Eine der wichtigsten Neuerungen der ASR A2.2 betrifft die Ausbildung Ihrer Brandschutzhelfer: Die praktische Unterweisung muss künftig alle im Betrieb vorhandenen Löscheinrichtungen abdecken.
Es reicht nicht mehr, Brandschutzhelfer nur am Pulverlöscher üben zu lassen. Sind im Betrieb zusätzlich CO2-Löscher, Fettbrandlöscher oder andere Löschertypen vorhanden, müssen diese ebenfalls Teil der praktischen Ausbildung sein.
Bei normaler Brandgefährdung ist eine Wiederholungsschulung alle 2 bis 5 Jahre vorgesehen, bei erhöhter Brandgefährdung alle 2 bis 3 Jahre. Die genaue Festlegung erfolgt im Rahmen der Gefährdungsbeurteilung.
Der bekannte Richtwert von 5 Prozent der Beschäftigten als Brandschutzhelfer gilt weiter, bezieht sich aber auf die tatsächlich anwesenden Beschäftigten. Bei Schichtbetrieb sowie Urlaub und Krankheit empfiehlt sich ein Puffer von 8 bis 10 Prozent.

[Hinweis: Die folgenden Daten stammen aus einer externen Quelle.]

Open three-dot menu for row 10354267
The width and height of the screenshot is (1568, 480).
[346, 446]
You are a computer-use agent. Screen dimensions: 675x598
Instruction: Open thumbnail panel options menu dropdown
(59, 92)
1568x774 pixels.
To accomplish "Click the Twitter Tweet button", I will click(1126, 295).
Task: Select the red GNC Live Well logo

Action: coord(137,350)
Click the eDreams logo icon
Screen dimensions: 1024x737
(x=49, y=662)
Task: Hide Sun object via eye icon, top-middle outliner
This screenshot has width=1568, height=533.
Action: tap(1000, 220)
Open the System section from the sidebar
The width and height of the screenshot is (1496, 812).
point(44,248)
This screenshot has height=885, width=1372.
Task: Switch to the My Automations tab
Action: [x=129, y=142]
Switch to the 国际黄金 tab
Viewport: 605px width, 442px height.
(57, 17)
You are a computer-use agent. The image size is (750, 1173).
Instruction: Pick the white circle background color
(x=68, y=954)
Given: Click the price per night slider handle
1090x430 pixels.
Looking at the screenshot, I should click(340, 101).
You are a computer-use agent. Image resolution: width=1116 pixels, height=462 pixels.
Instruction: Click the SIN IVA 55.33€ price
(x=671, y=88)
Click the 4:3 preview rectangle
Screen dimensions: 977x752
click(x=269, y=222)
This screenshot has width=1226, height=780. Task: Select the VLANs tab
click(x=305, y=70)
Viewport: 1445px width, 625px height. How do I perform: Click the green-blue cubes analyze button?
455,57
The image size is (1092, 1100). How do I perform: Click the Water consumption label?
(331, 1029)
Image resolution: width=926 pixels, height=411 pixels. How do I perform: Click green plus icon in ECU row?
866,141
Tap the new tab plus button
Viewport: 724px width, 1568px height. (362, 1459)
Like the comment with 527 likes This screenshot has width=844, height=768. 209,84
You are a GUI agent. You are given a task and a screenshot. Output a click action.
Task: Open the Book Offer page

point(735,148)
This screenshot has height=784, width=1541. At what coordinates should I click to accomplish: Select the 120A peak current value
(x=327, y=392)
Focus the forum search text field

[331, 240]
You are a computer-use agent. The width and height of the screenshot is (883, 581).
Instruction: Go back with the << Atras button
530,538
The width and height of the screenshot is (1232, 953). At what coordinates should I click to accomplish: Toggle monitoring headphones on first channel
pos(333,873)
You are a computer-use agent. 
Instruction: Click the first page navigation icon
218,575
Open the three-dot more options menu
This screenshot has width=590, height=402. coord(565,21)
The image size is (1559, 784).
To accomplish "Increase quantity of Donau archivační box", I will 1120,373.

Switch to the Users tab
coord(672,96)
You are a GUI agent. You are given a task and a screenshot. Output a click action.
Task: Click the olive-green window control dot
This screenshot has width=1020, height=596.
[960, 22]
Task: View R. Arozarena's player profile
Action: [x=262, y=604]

Prüfen Sie, ob Ihre bisherige Brandschutzhelfer-Ausbildung alle vorhandenen Löschertypen abdeckt und ob Ihre Helferquote auch bei Abwesenheiten ausreicht.
Quelle: ASR A2.2, 3. Änderung (GMBl 2025, S. 365), DGUV Information 205-023
Dieser Artikel dient der allgemeinen Information und ersetzt keine individuelle Rechtsberatung.